El martes, el área fue sacudida nuevamente por una potente réplica de magnitud 5.5, lo que ha generado temores de más daños y muertes. Residentes y rescatistas continúan buscando supervivientes entre las ruinas de los pueblos afectados. La situación humanitaria es crítica, y las autoridades talibanes han tenido que desplegar comandos desde el aire para evacuar a los heridos en zonas inaccesibles para los helicópteros.
Naciones Unidas ha prometido «no escatimar esfuerzos para ayudar a la gente», aunque advierte que el nivel actual de financiación humanitaria es insuficiente. Stéphane Dujarric, portavoz del Secretario General de la ONU, ha informado que están enviando artículos esenciales a las zonas accesibles, como tiendas de campaña y mantas, a través del ACNUR.
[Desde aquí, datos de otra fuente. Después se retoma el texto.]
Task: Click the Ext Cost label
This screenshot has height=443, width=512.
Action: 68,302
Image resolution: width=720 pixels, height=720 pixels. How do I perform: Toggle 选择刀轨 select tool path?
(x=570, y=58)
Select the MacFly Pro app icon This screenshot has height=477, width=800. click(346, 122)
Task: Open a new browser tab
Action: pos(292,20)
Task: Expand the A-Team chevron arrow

El Reino Unido ha prometido más de un millón de dólares a agencias humanitarias que operan fuera del gobierno talibán, al que no reconoce. La Unión Europea también ha ofrecido una cantidad similar y enviará 130 toneladas de suministros de emergencia. Otros países, incluidos los Emiratos Árabes Unidos, India y China, han prometido apoyo para la ayuda en caso de desastre.
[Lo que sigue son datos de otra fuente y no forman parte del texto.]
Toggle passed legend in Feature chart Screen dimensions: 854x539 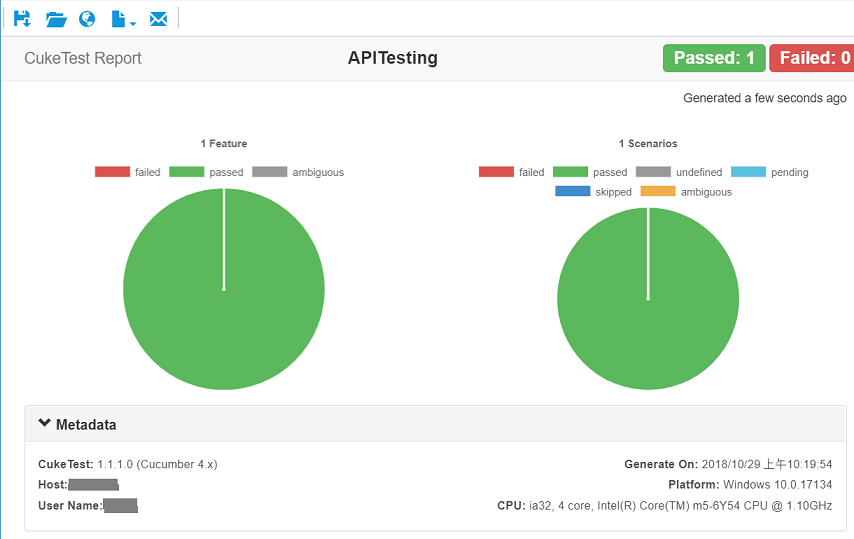point(206,172)
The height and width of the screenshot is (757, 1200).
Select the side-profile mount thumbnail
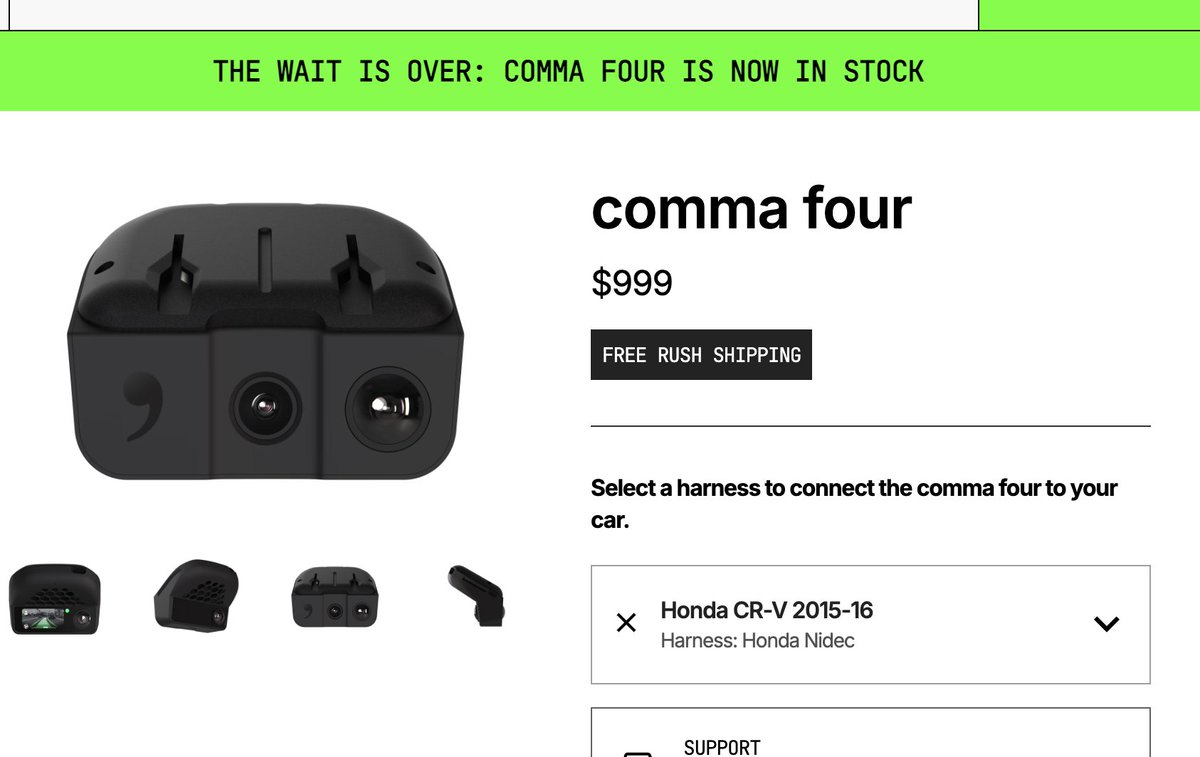pyautogui.click(x=476, y=596)
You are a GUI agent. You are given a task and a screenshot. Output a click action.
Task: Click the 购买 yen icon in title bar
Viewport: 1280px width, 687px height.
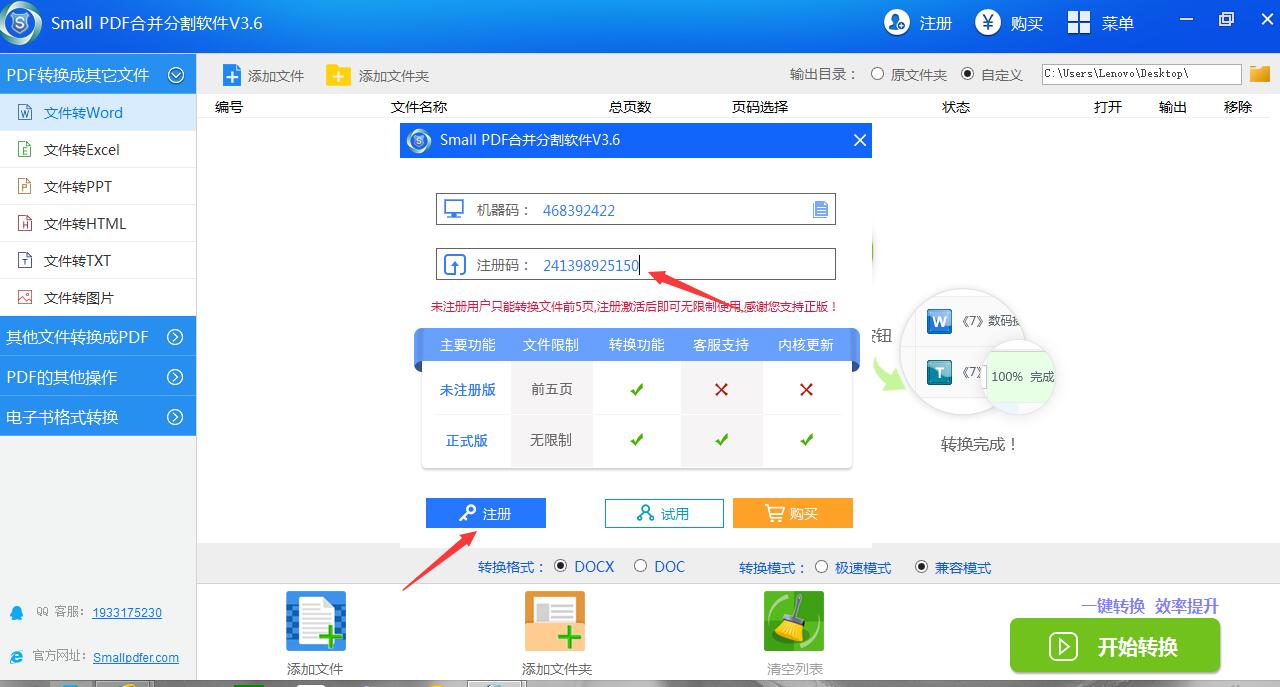pos(988,22)
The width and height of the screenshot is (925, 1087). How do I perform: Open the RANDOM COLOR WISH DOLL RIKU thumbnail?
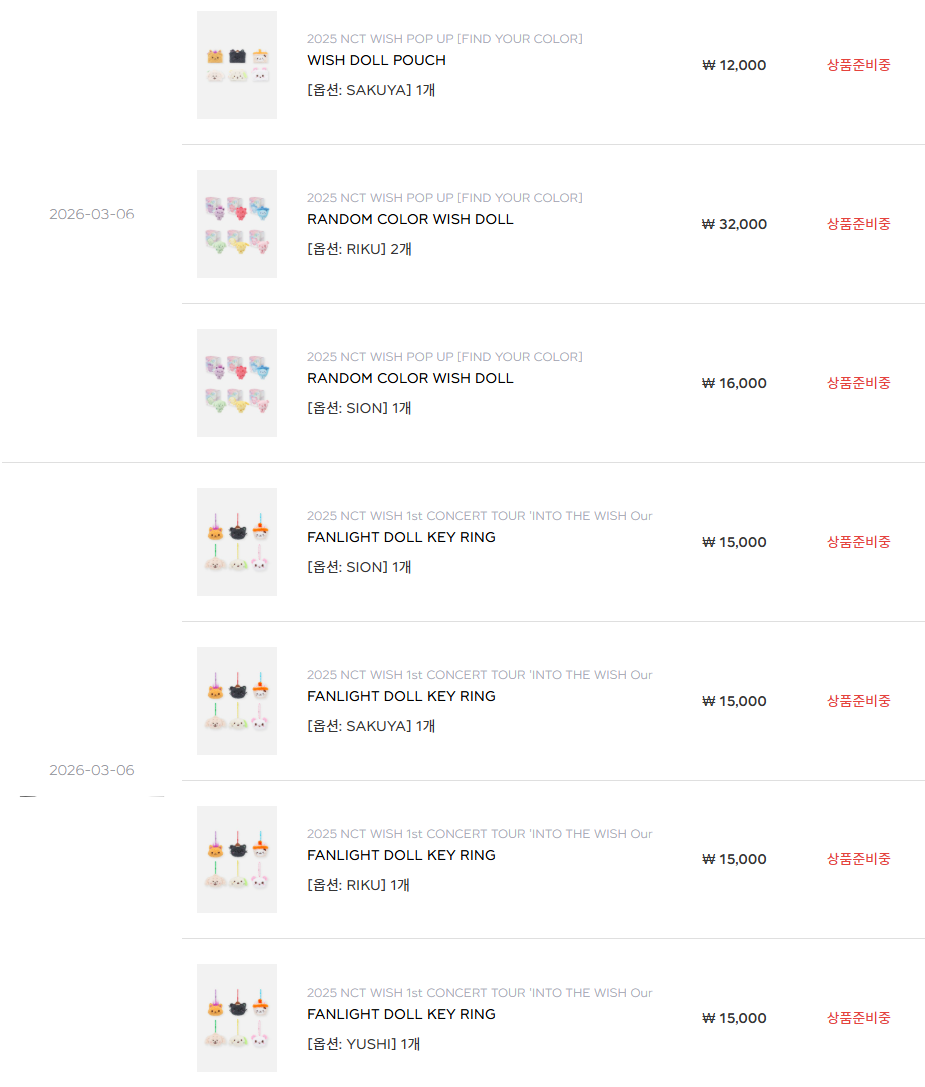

Este es el tercer gran terremoto que afecta Afganistán desde que los talibanes tomaron el poder en 2021, lo que agrava la crisis en un país que ya enfrenta profundos recortes en la financiación de la ayuda, una economía debilitada y el retorno forzado de millones de personas desde Irán y Pakistán. El gobierno talibán, ha solicitado ayuda a la comunidad internacional y al sector humanitario.